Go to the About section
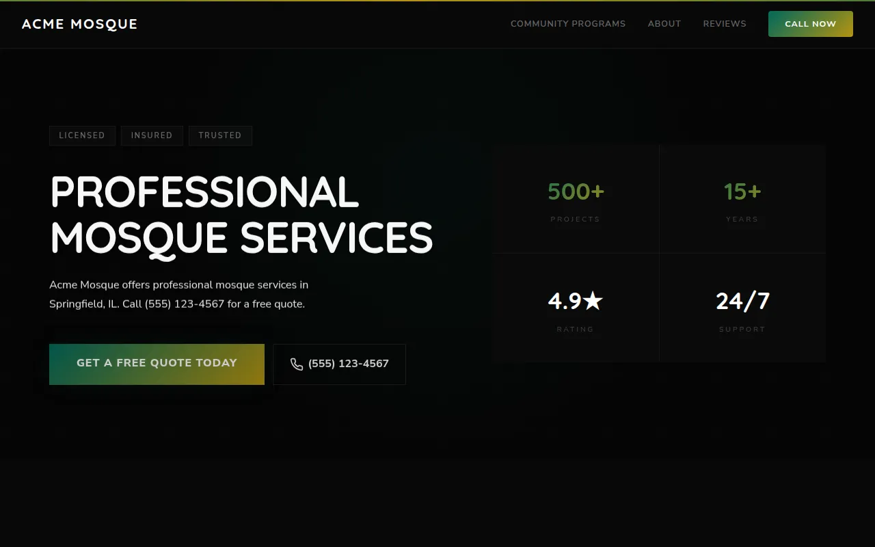This screenshot has height=547, width=875. (664, 24)
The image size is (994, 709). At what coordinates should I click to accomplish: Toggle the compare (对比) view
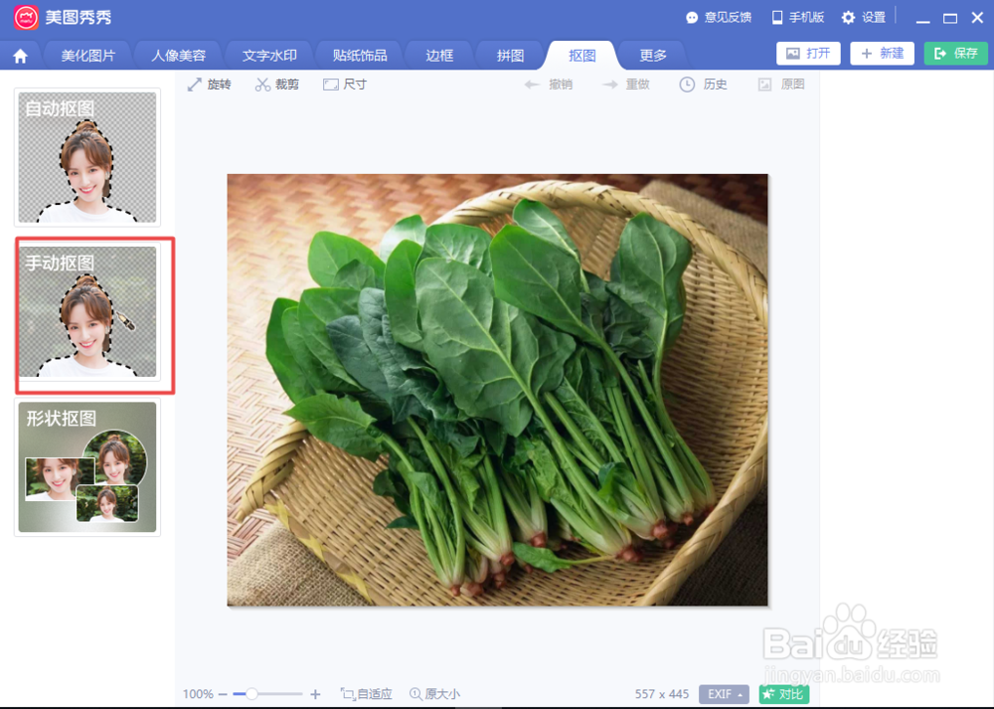tap(784, 694)
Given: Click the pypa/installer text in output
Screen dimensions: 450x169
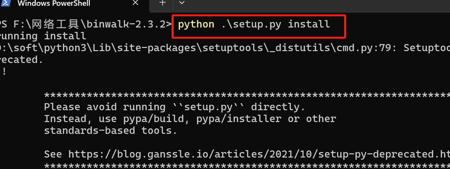Looking at the screenshot, I should tap(239, 119).
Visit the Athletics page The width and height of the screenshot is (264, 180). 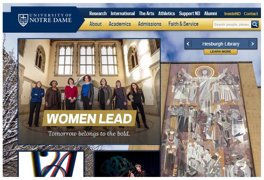(166, 13)
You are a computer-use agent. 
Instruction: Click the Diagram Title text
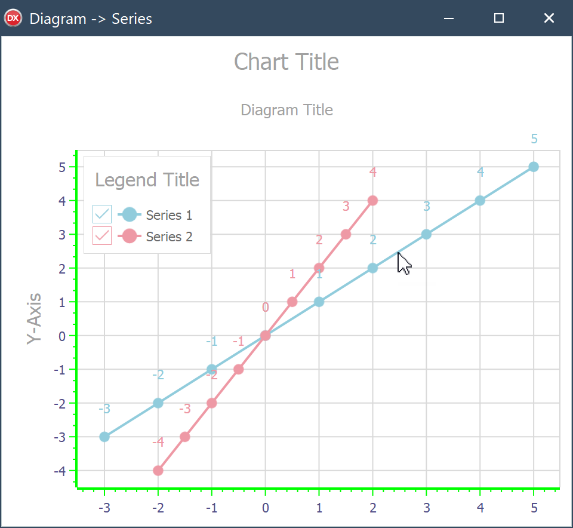(287, 110)
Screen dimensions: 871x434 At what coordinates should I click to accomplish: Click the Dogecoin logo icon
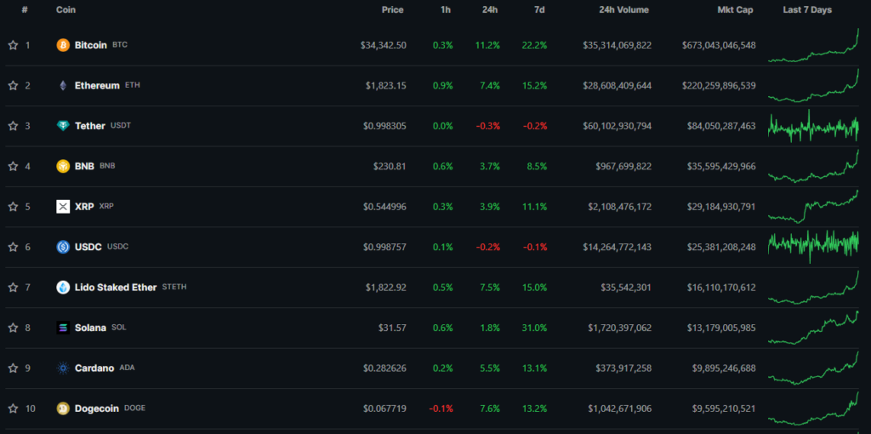(63, 408)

────────

• [Short problem]: Write out everything from the line containing "You are a computer-use agent." down to the last line above, requests included, and multiply each coordinate in the answers by 0.3, rounding to whole numbers with halves going up. Leave the pictures out.

• [Finished task]:
You are a computer-use agent. 
Instruction: Click the Diagram Title text
(86, 33)
Screen dimensions: 871x434 At what coordinates should I click to accomplish: Click the Dogecoin logo icon
(19, 122)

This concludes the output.